Illumina / ExpansionHunter

A tool for estimating repeat sizes
Other
182 stars 51 forks source link

Cannot process offtarget mates for locus_n because repeat unit is not set #119

Open mvcakir opened 3 years ago

mvcakir commented 3 years ago

Hello,

I have an issue about the off targets. At some point the program stops and throws this error. But when I check the catalog.json file the entry looks fine: { "ReferenceRegion": "chr8:16007595-16007646", "VariantType": "Repeat", "LocusStructure": "(TATC)*", "LocusId": "locus_n", "OfftargetRegions": [ "chr14:27990612-27990623", "chr7:54347739-54348473", "chrX:77460138-77460149", "chr7:67149722-67149781", "chr8:20573715-20573769" ] }

I got the error for another entry as well: { "ReferenceRegion": "chr8:16001967-16002012", "VariantType": "Repeat", "LocusStructure": "(AC)*", "LocusId": "locus_m", "OfftargetRegions": [ "chr1:179020154-179020196", "chrX:12681696-12681747", "chr14:89416169-89416251", "chr21:37817465-37818005", "chr2:878549-878569" ] }

When I remove "chr21:37817465-37818005" off target it works somehow. I'm not sure about the problem of that region though.

Thanks a lot

Best,

Volkan

egor-dolzhenko commented 3 years ago

Hi Volkan. Thanks for raising the issue. Could you please check if changing the variant type from "Repeat" to "RareRepeat" resolves the issue?

mvcakir commented 3 years ago

Dear Egor,

Yes it solves the issue. Why is the reason, or how can I avoid this error?

Best,

Volkan

egor-dolzhenko commented 3 years ago

Great question, Volkan. The off target regions are only allowed for "RareRepeat"s (EH uses in-repeat read pairs only for "RareRepeats" and common locations where these reads misalign correspond to off target regions.) We need to improve input validation to warn the user about this.

Can I ask what procedure you are using to define off target regions?

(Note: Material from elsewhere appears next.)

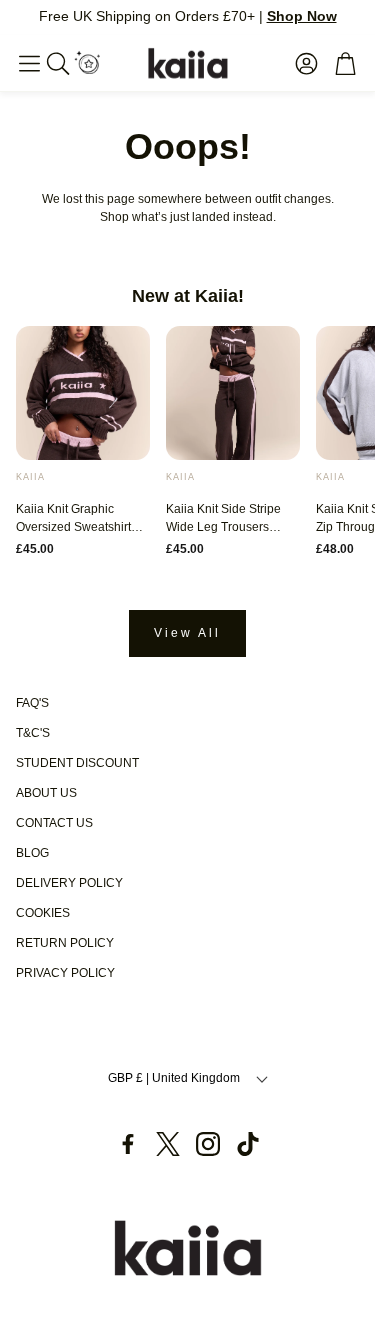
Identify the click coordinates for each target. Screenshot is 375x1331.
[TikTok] (248, 1144)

mvcakir commented 3 years ago

Ah ok now it is clear, I was a little bit confused about how to define my own regions apparently. I'm making a dictionary of repeats over all genome, and define off targets where similar stretches are identified in elsewhere. But I must put more care into the length of the stretch, number of the repeats etc I think. I'm just trying to automate a pipeline of several tools.

Thanks a lot for your help.

Best,

Volkan

egor-dolzhenko commented 3 years ago

This sounds good! I think it might be better to not define off target regions for most/all repeats in your catalog (and so set variant types of all repeats to "Repeat" instead of "RareRepeat"). EH would extract misaligned reads automatically as long as one mate is aligned close to the repeat.